### YOUR INSTRUCTIONS
Return each of the following items word for word, without changing anything.

### STORED DATA
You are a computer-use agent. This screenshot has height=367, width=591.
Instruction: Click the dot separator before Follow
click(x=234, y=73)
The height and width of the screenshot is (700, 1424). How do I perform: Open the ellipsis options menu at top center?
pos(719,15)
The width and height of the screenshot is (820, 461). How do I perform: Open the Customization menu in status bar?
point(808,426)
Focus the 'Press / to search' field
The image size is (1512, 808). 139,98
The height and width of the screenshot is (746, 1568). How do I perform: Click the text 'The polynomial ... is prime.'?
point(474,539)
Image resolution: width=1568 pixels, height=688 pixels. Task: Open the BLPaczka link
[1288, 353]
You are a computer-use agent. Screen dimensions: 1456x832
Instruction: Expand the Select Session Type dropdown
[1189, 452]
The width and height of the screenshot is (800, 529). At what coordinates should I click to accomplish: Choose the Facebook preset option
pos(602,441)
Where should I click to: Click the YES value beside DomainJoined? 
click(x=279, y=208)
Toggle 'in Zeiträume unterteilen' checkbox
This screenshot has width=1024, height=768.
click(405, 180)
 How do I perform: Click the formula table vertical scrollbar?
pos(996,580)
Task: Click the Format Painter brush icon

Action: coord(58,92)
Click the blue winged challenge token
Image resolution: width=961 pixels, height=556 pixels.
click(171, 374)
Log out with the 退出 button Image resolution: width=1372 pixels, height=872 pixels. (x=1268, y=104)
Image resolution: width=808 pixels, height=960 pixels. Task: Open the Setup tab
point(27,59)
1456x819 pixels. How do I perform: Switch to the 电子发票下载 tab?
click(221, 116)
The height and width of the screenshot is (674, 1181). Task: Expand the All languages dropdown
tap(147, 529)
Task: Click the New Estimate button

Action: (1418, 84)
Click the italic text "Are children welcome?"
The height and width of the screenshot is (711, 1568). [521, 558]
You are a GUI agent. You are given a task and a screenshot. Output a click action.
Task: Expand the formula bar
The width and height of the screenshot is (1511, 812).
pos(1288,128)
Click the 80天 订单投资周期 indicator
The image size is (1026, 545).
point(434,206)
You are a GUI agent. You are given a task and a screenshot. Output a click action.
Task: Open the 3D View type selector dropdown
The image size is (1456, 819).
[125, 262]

### FINISHED TASK
You are a computer-use agent. This screenshot has height=367, width=591.
Instruction: Click the dot separator before Follow
click(x=234, y=73)
The height and width of the screenshot is (700, 1424). How do I perform: Open the ellipsis options menu at top center?
pos(719,15)
The width and height of the screenshot is (820, 461). How do I perform: Open the Customization menu in status bar?
point(808,426)
Focus the 'Press / to search' field
The image size is (1512, 808). 139,98
The height and width of the screenshot is (746, 1568). How do I perform: Click the text 'The polynomial ... is prime.'?
point(474,539)
Image resolution: width=1568 pixels, height=688 pixels. Task: Open the BLPaczka link
[1288, 353]
You are a computer-use agent. Screen dimensions: 1456x832
Instruction: Expand the Select Session Type dropdown
[1189, 452]
The width and height of the screenshot is (800, 529). At what coordinates should I click to accomplish: Choose the Facebook preset option
pos(602,441)
Where should I click to: Click the YES value beside DomainJoined? 
click(x=279, y=208)
Toggle 'in Zeiträume unterteilen' checkbox
This screenshot has width=1024, height=768.
click(405, 180)
 How do I perform: Click the formula table vertical scrollbar?
pos(996,580)
Task: Click the Format Painter brush icon

Action: coord(58,92)
Click the blue winged challenge token
Image resolution: width=961 pixels, height=556 pixels.
click(171, 374)
Log out with the 退出 button Image resolution: width=1372 pixels, height=872 pixels. (x=1268, y=104)
Image resolution: width=808 pixels, height=960 pixels. Task: Open the Setup tab
point(27,59)
1456x819 pixels. How do I perform: Switch to the 电子发票下载 tab?
click(221, 116)
The height and width of the screenshot is (674, 1181). Task: Expand the All languages dropdown
tap(147, 529)
Task: Click the New Estimate button

Action: (1418, 84)
Click the italic text "Are children welcome?"
The height and width of the screenshot is (711, 1568). [521, 558]
You are a GUI agent. You are given a task and a screenshot. Output a click action.
Task: Expand the formula bar
The width and height of the screenshot is (1511, 812).
pos(1288,128)
Click the 80天 订单投资周期 indicator
The image size is (1026, 545).
point(434,206)
You are a GUI agent. You are given a task and a screenshot. Output a click action.
Task: Open the 3D View type selector dropdown
The image size is (1456, 819).
[125, 262]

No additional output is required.